#### Выбранный фрагмент
....................

Журнальный зал

Русский
толстый журнал как эстетический феномен

Опубликовано в журнале: Критическая Масса 2006, 3

Иван Жданов. Воздух и ветер

ИВАН ЖДАНОВ. ВОЗДУХ И ВЕТЕР

Сочинения и фотографии. М.: Русский Гулливер, 2006. 176 с. Тираж 500 экз.

Появление в печати сперва, в конце 1970-х, подборок, а чуть позже, в 1982 году, и первой книги Ивана Жданова “Портрет” было сенсацией. Сенсацией, отчасти связанной с обстоятельствами эпохи: дело было не столько в том, что “так больше никто не пишет”, сколько в том, что “такого не печатают”. Книга явно не укладывалась ни в одну из разрешенных стилистик, список которых не обновлялся уже лет двадцать, если не считать “патриотического сюрреализма” Юрия Кузнецова и его подражателей, допущенного на исходе 1960-х годов. Были еще Тарковский и Соснора, которым позволяли печатать явно несоветские по художественному строю стихи, но оба они публиковались давно, со времен оттепели, молодым же с такими стихами путь к Гуттенбергу был, как правило, заказан.

И все-таки стихи Жданова не просто привлекали внимание как нарушение конвенций или как знак их расширения (немедленно было сконструировано новое литературное направление, с пышными названиями — “метареализм”, “метаметафоризм”....). Их внутренняя музыкальность захватывала, подчиняла себе читательское дыхание, настраивала его на собственную волну. Это была на редкость прямая по внутреннему ходу, бесстыдно-стремительная лирика — но и провоцирующе (с учетом вкусов того времени) безличная, суггестивная, не содержащая никакой информации “о времени и о себе”.

Сейчас, перечитывая стихи тех (1968—1982) лет, включенные в “Воздух и ветер”, видишь в них некое противоречие, не стирающееся с взрослением поэта: двадцатилетний студент Барнаульского пединститута Жданов как поэт практически неотличим от себя же тридцатилетнего, вошедшего в столичный литературный бомонд.

С одной стороны — суггестивные вещи, такие, как “Взгляд” или “Рапсодия батареи отопительной системы”, с их разнонаправленно-текучими образами, с мандельштамовскими языковыми ходами и эффектной пластикой:

...От рощ, иссеченных в табачном кристалле кафе,
внебрачные реки, давясь отопительным пивом,
в свои батареи уводят чугунным напевом
глухого Орфея, и кажется пьяным Орфей.

Я ввинчен в кружение вод, у меня впереди
чугунные русла и роза в цветочной груди.
Лицо во вселенной срывает с резьбы небосвод.
Пурпур объявлен — роза придет!..

С другой — лирика беззащитной прозрачности, буквально скользящая по кромке банальности — и все же не переступающая ее:

...И этот угол отсыревший,
и шум листвы полуистлевшей
не в темноте, а в нас живут.

....................

#### Извлеченные данные

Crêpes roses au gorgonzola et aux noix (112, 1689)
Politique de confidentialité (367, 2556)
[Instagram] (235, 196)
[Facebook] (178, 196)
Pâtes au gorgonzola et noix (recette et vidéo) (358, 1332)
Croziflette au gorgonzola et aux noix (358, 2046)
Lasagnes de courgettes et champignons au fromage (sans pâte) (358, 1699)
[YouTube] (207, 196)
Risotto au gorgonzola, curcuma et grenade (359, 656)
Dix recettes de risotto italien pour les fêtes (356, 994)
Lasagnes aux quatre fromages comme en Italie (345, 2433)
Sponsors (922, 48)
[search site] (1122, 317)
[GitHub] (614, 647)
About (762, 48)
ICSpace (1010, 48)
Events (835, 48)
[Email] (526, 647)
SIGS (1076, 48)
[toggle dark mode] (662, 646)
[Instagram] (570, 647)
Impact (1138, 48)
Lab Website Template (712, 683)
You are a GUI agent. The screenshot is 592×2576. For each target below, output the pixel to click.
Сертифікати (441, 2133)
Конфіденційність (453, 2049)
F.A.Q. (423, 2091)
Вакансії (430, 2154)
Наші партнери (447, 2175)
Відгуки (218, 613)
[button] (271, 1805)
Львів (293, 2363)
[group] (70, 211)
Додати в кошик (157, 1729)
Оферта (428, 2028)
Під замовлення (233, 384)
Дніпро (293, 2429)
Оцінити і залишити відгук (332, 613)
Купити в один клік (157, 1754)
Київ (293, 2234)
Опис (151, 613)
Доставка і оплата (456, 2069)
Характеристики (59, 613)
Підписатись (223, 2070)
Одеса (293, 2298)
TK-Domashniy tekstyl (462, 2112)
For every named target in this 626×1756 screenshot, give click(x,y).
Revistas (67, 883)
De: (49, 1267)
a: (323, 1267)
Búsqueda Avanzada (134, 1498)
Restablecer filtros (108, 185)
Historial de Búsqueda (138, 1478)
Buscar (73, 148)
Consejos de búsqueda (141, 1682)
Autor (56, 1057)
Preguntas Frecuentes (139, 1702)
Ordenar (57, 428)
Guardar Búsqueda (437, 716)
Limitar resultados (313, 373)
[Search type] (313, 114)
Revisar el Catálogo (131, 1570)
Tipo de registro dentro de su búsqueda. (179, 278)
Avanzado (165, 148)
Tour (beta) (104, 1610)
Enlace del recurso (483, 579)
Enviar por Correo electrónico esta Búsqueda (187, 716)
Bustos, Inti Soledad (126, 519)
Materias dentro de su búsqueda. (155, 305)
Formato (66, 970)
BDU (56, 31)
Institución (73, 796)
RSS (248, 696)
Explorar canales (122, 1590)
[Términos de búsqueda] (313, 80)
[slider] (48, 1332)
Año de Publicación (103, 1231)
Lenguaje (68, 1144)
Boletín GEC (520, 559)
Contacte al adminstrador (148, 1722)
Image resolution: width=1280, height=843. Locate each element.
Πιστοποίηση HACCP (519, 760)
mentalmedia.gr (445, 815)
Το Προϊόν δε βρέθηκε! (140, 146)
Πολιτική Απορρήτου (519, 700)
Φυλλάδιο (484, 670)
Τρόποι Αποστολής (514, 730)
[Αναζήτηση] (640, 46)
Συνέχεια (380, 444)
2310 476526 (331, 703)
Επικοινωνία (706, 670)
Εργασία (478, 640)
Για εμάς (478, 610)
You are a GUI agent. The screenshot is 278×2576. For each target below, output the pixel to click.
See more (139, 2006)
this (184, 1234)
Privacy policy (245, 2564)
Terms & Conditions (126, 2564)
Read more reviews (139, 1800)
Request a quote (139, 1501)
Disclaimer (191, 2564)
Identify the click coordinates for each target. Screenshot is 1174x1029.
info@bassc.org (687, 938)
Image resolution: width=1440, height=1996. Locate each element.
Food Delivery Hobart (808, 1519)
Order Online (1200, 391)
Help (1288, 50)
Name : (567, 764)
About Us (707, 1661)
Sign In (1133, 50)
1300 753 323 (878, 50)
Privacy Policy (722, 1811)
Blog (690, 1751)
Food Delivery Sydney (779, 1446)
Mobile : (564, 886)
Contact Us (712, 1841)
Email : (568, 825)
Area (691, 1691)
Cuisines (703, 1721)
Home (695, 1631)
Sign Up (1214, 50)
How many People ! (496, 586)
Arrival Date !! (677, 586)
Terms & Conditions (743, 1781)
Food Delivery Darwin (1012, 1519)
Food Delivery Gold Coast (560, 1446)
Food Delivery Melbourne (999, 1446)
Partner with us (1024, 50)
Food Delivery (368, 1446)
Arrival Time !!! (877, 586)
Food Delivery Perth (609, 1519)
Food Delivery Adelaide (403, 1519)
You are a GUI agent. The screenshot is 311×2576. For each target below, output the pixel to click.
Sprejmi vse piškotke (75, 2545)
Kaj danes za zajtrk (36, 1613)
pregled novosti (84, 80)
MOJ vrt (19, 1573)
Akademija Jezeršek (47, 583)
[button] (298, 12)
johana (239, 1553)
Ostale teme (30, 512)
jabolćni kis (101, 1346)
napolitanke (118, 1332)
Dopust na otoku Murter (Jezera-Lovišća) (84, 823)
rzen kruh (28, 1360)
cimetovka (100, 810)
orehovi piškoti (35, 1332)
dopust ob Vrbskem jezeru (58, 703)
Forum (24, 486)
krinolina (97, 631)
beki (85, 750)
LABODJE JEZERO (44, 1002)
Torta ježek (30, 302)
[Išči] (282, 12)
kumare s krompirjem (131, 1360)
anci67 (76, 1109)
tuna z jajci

....................

#### Задание A
В каком году, согласно рецензии, вышла первая книга Ивана Жданова «Портрет»?
#### Задание B
Обновите часть рецензии, начиная с «Я ввинчен в» и заканчивая «объявлен — роза придет!..», заменив «небосвод» на «горизонт».

#### Решение A
В 1982 году.

#### Решение B
Я ввинчен в кружение вод, у меня впереди
чугунные русла и роза в цветочной груди.
Лицо во вселенной срывает с резьбы горизонт.
Пурпур объявлен — роза придет!..